(Source records)
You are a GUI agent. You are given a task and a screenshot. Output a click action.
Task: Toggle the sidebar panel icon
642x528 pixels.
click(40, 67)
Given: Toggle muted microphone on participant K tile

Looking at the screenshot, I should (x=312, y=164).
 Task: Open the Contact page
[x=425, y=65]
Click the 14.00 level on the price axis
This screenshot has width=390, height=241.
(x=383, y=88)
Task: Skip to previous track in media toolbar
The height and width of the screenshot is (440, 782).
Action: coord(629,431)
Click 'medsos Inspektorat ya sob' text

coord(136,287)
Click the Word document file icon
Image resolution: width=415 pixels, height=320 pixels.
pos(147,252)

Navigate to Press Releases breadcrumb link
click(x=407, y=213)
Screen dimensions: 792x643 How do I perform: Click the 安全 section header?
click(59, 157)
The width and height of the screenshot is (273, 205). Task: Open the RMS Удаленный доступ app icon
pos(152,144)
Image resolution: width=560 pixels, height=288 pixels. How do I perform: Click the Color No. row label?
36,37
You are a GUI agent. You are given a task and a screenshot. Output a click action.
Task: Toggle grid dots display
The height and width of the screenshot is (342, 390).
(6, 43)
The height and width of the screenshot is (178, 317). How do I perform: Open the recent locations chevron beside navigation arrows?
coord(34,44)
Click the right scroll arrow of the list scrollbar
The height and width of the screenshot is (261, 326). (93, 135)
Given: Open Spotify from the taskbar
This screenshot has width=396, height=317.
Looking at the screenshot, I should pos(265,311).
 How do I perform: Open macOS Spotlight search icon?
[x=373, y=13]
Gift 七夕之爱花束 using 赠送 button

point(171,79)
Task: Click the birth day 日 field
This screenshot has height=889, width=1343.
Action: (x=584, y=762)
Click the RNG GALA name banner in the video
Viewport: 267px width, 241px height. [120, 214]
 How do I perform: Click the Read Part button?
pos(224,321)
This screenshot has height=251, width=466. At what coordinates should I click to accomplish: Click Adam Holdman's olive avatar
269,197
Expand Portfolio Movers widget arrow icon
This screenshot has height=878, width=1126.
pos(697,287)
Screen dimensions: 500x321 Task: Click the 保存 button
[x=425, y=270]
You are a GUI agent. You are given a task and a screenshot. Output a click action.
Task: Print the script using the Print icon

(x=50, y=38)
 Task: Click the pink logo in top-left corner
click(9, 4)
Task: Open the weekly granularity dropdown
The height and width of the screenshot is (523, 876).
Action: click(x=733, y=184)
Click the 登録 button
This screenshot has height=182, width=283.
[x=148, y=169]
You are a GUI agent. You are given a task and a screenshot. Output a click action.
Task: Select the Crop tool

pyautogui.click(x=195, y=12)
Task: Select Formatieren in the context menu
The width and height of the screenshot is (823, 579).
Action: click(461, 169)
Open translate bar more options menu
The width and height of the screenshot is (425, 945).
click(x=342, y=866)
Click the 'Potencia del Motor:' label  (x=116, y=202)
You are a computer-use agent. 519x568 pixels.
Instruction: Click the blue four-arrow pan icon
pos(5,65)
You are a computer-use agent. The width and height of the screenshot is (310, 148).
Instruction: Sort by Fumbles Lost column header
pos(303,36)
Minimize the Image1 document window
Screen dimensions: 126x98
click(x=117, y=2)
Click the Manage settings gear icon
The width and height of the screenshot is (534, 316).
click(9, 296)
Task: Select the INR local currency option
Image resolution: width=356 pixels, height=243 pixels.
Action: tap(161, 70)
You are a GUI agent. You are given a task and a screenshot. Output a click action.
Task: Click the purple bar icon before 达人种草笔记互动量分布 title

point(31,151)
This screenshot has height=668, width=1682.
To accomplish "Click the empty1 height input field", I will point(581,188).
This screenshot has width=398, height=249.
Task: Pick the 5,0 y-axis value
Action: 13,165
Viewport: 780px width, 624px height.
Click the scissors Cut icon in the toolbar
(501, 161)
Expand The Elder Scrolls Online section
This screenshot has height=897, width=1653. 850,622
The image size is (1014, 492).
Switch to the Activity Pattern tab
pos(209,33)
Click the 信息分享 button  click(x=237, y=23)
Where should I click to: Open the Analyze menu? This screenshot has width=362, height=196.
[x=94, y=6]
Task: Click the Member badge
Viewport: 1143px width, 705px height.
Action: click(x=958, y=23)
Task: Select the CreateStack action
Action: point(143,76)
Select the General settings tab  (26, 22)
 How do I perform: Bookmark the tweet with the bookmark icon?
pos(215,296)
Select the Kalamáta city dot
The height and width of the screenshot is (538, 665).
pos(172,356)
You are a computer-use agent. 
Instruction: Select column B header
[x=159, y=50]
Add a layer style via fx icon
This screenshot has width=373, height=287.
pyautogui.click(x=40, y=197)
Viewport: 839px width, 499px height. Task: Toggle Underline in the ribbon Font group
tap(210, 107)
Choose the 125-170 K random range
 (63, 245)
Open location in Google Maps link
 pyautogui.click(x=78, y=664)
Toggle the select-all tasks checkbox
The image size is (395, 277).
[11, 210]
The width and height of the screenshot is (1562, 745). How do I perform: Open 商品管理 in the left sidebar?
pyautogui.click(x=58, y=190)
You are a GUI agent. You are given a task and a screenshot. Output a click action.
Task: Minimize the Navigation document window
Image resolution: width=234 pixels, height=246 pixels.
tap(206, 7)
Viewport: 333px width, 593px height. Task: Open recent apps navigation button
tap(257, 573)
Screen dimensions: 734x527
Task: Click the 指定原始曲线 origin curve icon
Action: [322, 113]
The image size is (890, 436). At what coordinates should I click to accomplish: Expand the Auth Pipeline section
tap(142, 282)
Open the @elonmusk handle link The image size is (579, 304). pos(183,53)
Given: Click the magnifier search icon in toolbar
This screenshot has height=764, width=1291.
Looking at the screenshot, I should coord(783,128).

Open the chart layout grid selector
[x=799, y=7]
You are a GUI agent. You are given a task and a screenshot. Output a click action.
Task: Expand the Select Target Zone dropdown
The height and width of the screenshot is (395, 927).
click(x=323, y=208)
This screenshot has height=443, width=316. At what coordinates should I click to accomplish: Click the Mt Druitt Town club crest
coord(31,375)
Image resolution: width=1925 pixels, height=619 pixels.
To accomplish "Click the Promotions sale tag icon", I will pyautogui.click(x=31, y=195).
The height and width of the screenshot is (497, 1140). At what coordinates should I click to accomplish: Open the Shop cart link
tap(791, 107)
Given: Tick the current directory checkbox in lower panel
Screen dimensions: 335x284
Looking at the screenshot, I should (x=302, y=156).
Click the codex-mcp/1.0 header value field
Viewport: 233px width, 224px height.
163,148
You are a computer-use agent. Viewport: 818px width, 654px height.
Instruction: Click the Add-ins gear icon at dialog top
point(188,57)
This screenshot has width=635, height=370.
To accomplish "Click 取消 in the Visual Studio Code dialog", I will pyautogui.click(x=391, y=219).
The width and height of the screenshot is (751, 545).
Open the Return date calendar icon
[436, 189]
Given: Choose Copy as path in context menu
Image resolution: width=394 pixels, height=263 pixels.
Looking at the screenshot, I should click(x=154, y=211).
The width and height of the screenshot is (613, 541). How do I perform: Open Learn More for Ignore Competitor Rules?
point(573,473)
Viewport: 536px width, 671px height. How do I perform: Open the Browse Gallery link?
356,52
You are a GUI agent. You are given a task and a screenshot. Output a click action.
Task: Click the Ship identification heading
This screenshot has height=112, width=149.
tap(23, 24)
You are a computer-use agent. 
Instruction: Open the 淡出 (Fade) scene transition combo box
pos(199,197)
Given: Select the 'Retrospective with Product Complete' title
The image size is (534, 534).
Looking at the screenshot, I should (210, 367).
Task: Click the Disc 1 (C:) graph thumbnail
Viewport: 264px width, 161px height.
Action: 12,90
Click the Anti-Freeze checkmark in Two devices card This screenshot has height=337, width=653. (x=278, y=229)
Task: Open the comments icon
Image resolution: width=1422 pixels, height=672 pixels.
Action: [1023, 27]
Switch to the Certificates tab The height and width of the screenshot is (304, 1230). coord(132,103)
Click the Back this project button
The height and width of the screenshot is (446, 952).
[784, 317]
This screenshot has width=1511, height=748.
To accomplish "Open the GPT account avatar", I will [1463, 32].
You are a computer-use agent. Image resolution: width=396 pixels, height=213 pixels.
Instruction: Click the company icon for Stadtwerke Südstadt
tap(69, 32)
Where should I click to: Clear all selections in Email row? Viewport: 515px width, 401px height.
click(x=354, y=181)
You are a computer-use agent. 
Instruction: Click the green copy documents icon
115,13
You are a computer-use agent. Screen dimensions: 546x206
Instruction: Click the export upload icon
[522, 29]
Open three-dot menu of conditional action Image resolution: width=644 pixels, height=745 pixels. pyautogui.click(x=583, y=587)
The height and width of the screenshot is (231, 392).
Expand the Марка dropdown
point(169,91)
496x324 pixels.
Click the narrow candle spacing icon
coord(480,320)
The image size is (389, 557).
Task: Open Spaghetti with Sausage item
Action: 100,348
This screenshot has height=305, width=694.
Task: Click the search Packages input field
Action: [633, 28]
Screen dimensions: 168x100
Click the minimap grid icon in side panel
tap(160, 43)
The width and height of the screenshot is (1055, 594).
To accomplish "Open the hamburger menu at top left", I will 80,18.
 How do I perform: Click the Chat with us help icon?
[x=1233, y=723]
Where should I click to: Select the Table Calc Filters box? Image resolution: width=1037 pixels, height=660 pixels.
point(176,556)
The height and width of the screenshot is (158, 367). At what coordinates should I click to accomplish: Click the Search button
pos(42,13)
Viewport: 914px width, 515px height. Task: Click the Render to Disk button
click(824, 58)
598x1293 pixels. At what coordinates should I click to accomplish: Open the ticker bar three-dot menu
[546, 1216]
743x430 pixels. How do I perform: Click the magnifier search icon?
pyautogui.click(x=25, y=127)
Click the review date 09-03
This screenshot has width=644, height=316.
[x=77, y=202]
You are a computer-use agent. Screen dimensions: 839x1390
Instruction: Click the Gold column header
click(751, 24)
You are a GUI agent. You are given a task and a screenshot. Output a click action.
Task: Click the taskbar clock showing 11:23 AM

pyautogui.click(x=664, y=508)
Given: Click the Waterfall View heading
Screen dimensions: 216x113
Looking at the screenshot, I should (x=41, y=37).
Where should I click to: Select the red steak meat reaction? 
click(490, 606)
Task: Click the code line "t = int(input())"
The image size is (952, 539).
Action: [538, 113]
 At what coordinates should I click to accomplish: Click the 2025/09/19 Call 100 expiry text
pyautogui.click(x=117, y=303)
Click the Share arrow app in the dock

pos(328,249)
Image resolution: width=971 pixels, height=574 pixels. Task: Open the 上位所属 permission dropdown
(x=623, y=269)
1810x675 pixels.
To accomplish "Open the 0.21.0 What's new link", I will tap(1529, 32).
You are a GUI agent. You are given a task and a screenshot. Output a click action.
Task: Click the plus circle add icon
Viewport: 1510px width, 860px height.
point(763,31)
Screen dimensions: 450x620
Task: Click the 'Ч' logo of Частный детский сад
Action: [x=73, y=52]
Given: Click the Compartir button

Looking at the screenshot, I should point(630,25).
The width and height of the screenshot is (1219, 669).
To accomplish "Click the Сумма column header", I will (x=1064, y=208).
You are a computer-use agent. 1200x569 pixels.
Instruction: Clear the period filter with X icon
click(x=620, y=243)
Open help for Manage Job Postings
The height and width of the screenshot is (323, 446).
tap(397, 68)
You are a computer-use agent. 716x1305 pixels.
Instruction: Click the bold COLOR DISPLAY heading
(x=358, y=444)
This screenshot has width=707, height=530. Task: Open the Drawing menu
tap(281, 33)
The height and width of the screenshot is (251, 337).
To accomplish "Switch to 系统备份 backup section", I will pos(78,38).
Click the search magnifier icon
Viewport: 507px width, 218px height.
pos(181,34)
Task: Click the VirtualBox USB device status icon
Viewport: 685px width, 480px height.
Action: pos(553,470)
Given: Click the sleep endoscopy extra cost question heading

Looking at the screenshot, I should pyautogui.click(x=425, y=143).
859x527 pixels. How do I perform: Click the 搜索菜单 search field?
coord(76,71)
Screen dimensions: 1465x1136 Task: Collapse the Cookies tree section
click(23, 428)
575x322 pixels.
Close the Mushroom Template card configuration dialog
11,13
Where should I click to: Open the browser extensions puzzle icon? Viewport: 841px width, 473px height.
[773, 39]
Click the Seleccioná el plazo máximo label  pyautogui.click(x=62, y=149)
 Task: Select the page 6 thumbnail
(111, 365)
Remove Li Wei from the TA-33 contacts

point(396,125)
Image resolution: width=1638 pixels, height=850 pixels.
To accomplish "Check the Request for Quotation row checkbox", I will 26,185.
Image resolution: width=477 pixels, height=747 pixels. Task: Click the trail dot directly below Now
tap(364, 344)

Your instructions
Look through the entries above and quote exactly the lines from the line with "This screenshot has height=182, width=283." to the line with "Viewport: 780px width, 624px height.", counting both of those lines.

Result below
This screenshot has height=182, width=283.
[x=148, y=169]
You are a GUI agent. You are given a task and a screenshot. Output a click action.
Task: Select the Crop tool

pyautogui.click(x=195, y=12)
Task: Select Formatieren in the context menu
The width and height of the screenshot is (823, 579).
Action: click(461, 169)
Open translate bar more options menu
The width and height of the screenshot is (425, 945).
click(x=342, y=866)
Click the 'Potencia del Motor:' label  (x=116, y=202)
You are a computer-use agent. 519x568 pixels.
Instruction: Click the blue four-arrow pan icon
pos(5,65)
You are a computer-use agent. The width and height of the screenshot is (310, 148).
Instruction: Sort by Fumbles Lost column header
pos(303,36)
Minimize the Image1 document window
Screen dimensions: 126x98
click(x=117, y=2)
Click the Manage settings gear icon
The width and height of the screenshot is (534, 316).
click(9, 296)
Task: Select the INR local currency option
Image resolution: width=356 pixels, height=243 pixels.
Action: tap(161, 70)
You are a GUI agent. You are given a task and a screenshot. Output a click action.
Task: Click the purple bar icon before 达人种草笔记互动量分布 title

point(31,151)
This screenshot has height=668, width=1682.
To accomplish "Click the empty1 height input field", I will point(581,188).
This screenshot has width=398, height=249.
Task: Pick the 5,0 y-axis value
Action: 13,165
Viewport: 780px width, 624px height.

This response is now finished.